Sunday, March 02, 2008

"My mouth can't form these words"

The nativist Dunkin' Donuts commercial is back, the one that seeks to appeal to good ol' Americans who have trouble ordering at Starbucks because they are unable to pronounce or tell the difference between French and Italian. I was reminded of the "Fretalian" question noticing the comments to this YouTube of a Dutch rap song. Listeners think they are hearing either French ("je ne savais pas que les gens français pourraient rap*"; odd for this person, commenting in French, to make that mistake!) or Hebrew ("Waar was jij, ça me paraissait hébreu, mais si c'est du néerlandais,je crois que je peux tout de suite mourir de honte...**").

And, from the Dunkin' Donuts target audience: "im american and don't understand any of these words on my computer screen or the lyrics of this ditty, i thought this was a yael naim video. I gave it my 3 minutes and 17 seconds of my time. I give it a C+. thats around a 2.5." You tell 'em! Granted I wasn't 100% sure it was Dutch, but after English, French and Hebrew were the first languages I ruled out. Process of elimination and double vowels put the song somewhere in Northern Europe.

In other French-Dutch-Hebrew thoughts, one of my students mentioned a while back that he finds Dutch a more romantic language than French, something half of Belgium presumably agrees with. Both Dutch and Hebrew have the "ch" sound, which can either make or break a language's hotness, depending one's persuasion. I'm as pro-"ch" as possible for someone in a French department.
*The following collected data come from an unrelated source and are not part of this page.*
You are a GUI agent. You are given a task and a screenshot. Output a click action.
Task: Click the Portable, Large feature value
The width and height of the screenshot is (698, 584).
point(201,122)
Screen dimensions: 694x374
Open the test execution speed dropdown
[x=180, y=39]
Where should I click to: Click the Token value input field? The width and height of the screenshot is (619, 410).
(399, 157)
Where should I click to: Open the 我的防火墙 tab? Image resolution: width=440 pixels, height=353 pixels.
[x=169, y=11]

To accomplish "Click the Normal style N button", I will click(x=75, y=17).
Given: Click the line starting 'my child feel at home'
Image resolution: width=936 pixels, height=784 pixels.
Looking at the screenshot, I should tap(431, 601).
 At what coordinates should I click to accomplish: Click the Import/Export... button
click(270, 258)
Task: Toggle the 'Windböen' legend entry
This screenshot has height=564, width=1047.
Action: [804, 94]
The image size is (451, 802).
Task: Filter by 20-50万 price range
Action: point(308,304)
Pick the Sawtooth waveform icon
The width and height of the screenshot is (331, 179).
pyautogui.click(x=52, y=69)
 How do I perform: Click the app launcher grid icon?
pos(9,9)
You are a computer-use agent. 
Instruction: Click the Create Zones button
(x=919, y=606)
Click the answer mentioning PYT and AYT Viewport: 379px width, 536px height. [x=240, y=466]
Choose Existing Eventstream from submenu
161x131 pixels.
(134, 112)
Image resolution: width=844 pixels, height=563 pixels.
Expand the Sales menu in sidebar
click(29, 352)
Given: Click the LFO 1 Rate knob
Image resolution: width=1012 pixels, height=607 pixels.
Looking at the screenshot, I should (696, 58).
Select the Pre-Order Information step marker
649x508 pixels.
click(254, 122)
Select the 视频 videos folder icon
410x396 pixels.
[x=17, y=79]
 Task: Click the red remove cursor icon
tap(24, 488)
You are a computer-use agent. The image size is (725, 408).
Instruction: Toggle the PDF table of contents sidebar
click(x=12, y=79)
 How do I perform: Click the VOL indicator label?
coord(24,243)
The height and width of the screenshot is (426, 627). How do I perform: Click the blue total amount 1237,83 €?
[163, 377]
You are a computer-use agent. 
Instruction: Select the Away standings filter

*"I didn't know French people could rap."
** "Waar was jij (where were you, in Dutch, according to my translator), that sounded like Hebrew to me, but if it's Dutch, I think I could die of shame..."


Withywindle said...

As we all learned from A Fish Called Wanda, Russian is the most romantic language of all.

Anonymous said...

I think my favorite part of that obnoxious DD commercial is the fact that, after all of the "we speak ENGLISH here" ridiculousness, what are they advertising?

Lattes. Because apparently that's now considered english.

Anonymous said...

I beleive the commercial indicates that the customers DO in fact know the difference between French and Italian and recognize that Starbucks made up a false marketing language. It is not French or Italian.

Order a "vente latte" in Italy and you'll get 20 glasses or cartons of milk, not a coffee drink.

The Bucksian Fritalian deserves to mocked. I'll bet the Starbuck marketinge xecs did it as a joke on their own customers when making the decision to over roast and overprice their drinks.